White-breasted waterhens are found across south Asia from India and Sri Lanka to south China and Indonesia. They have dark upperparts, white face and underparts, with yellow bill, thin long legs with very long toes. It moves tail feathers up and down. Stepping tenderly from one lotus leaf to another as it forages for food is a sight to watch, seems as if it is walking on water. Its body is adapted for this: long toes helps in distributing its already light frame.
A very common bird found wherever water bodies have thick vegetation cover. Being highly territorial it is a vocal and quarrelsome bird. Their constantly flicking tails and inquisitive suspicious nature make them very interesting birds to observe; highly vigilant they are easily alarmed and run into undergrowth. They nest in a dry location on the ground in marsh vegetation. White-breasted waterhens are often seen out in the open as it feeds on insects, mollusca, small fishes, grain. They have adapted well to human activity and are not endangered. In north India they are called Dawak or Dahak (stamp hereby from Australia).

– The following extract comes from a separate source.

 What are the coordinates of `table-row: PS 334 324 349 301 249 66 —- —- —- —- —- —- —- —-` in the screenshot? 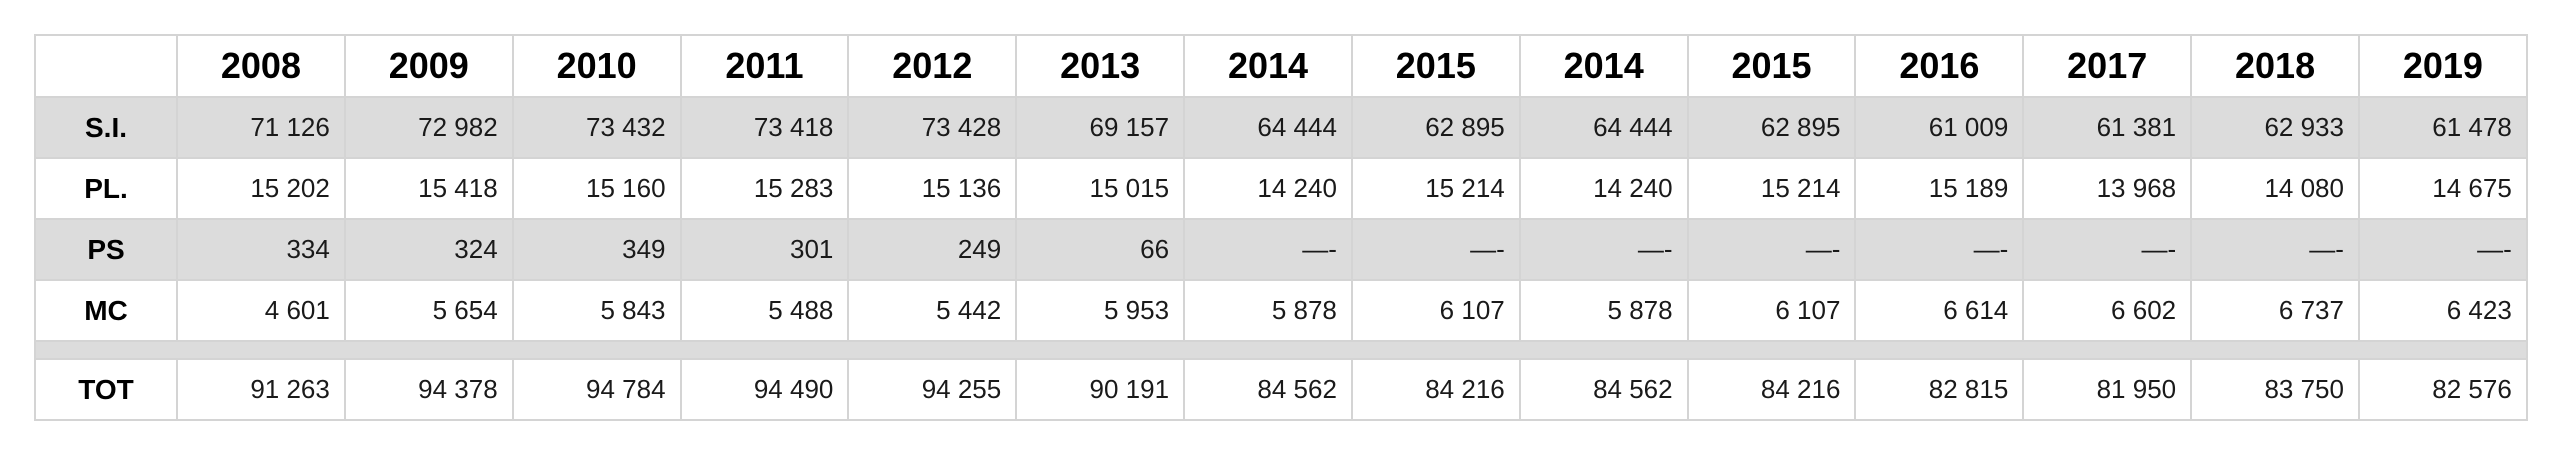 It's located at (1281, 250).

In this context I thought it would be pertinent to discuss about some great guys from Poland: Stanislaw Ignacy Witkiewicz (1885 - 1939) also known as "Witkacy", wrote the play The Waterhen (the reason why he finds himself in this blog!!). When Soviet troops invaded Poland he killed himself as a protest. Witkacy tried to divest the theatre of his time of the bothersome naturalism that he felt was squelching its true nature. He believed in connecting audiences with a communal and individual "metaphysical feeling", that all the great works of art of the past were based upon this principle but that modern creators, as a result of their quest for the perfect reproduction of reality, had lost sight of it. He tried to bring in the pure form that Stanislavsky influenced theatre of the early 20th Century had been trying to keep out.
Tadeusz Kantor (1915-1990) an internationally renowned Polish theatre personality was inspired by Witkacy and stage produced many of his plays including The Waterhen. Kantor was known for experimenting with the juxtaposition of mannequins and live actors. His most renowned work was Dead Class (Andrzej Wajda a renowned Polish director made a movie on it). Czesław Miłosz framed his argument in The Captive Mind around a discussion of Witkiewicz's novel, Insatiability.
The Captive Mind has been described as one of the finest studies of the behavior of intellectuals under a repressive regime. Miłosz observed that those who became dissidents were not necessarily those with the strongest minds, but rather those with the weakest stomachs; the mind can rationalize anything, he said, but the stomach can take only so much. (I like that logic!!!!). One of the basic ideas put forward in Czeslaw Milosz's extraordinary book is that even the best-informed Westerners in reality know nothing about what goes on behind the Iron Curtain. They are fundamentally ignorant, not because of lack of factual data but due to failure of imagination. Milosz (who also happened to be Nobel laureate in literature-1980) writes in “My Intention,” the opening essay of To Begin Where I Am “I have written on various subjects, and not, for the most part, as I would have wished. Nor will I realize my long-standing intention this time. But I am always aware that what I want is impossible to achieve. I would need the ability to communicate my full amazement at “being here” in one unattainable sentence which would simultaneously transmit the smell and texture of my skin, everything stored in my memory, and all I now assent to, dissent from.”
These lines from the poem Child of Europe:
The laughter born of the love of truth
Is now the laughter of the enemies of the people.
Gone is the age of satire. We no longer need mock.
The sensible monarch with false courtly phrases.
Stern as befits the servants of a cause,
We will permit ourselves sycophantic humor.
Tight-lipped, guided by reasons only
Cautiously let us step into the era of the unchained fire.